One of the things I've figured out is that improvisation means basically the same whether it's quilting, acting, or some other form of art. Thus, improvisation means to arrange or compose something without a plan in place. I think of improv as doing something with reckless abandon. Reckless meaning entertaining and abandon meaning no rules.
I have no doubt that an improv quilt class would be great fun, and I'm considering building a class for a local guild that would use some of the components that I used in my class to get students started. In the meantime, I'm trying to play in improv, and I've been reading other blogs.
In one of my favorite blogs, Sew Slowly, Kaja recently wrote:
One of the things I have been reflecting on is that it often seems to be easier for people to work in an improvisational way when they are using scraps; cutting into yardage is somehow harder. I am as guilty of this as anyone - in fact one of my sticking points is often that I am trying too hard to preserve a fabric when I should be thinking about how to cut it.
Unwilling to cut into the focus fabric, I put the whole set away. Certainly one can't separate a perfect collection! And they have waited. Oh, they are safe. Safe from the person who loves them most! Isn't there something wrong with the scenario?

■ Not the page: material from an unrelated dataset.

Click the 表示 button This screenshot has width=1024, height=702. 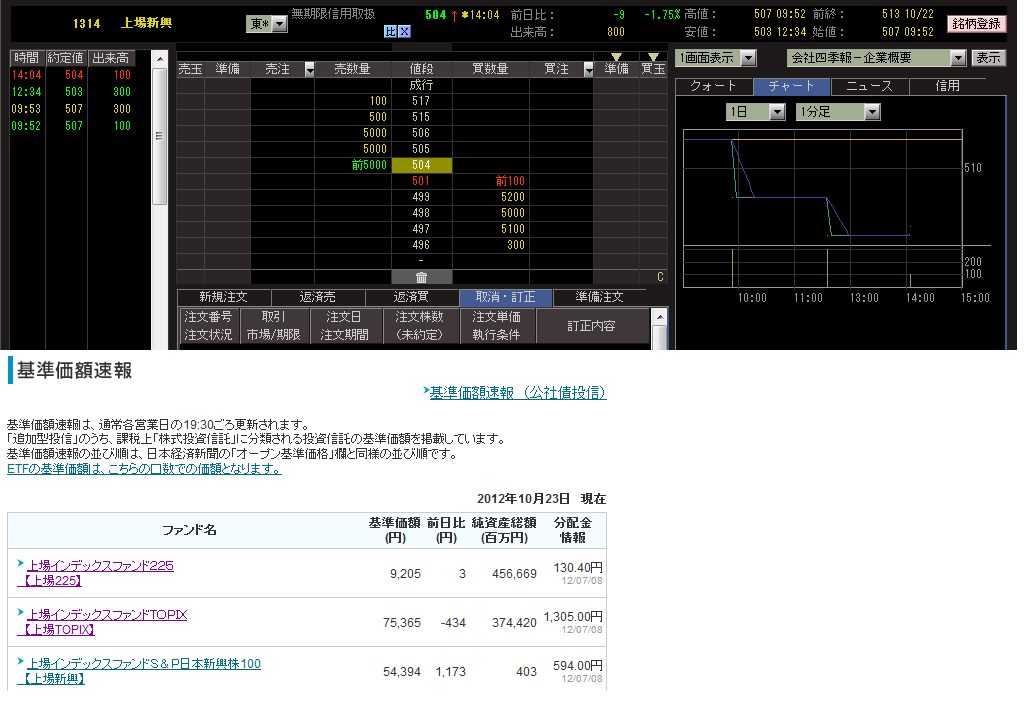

Thank goodness I've begun pulling them out and using them. It's been difficult, however. I've pulled out two or three sets before deciding which one I'll chance. I've put one or two back after picking up the rotary cutter. I will. I won't. I will. I can't. I won't. I should. I....
I'm as bad as Hamlet trying to seek revenge. Claudius could sleep soundly if I were the one making the decision.
But I'm going to give up Hamlet's ways and make the decision to cut into my pretty fabrics. No matter how difficult it may be. No matter how nervous I get at the thought of cutting. That's the hardest part. Cutting.
That would be pretty awesome. Just make a cut. Doesn't matter how big or small. It can be straight or not. It can be whatever it ends up being. Oh, wow! That sounds liberating. Reckless abandon, indeed!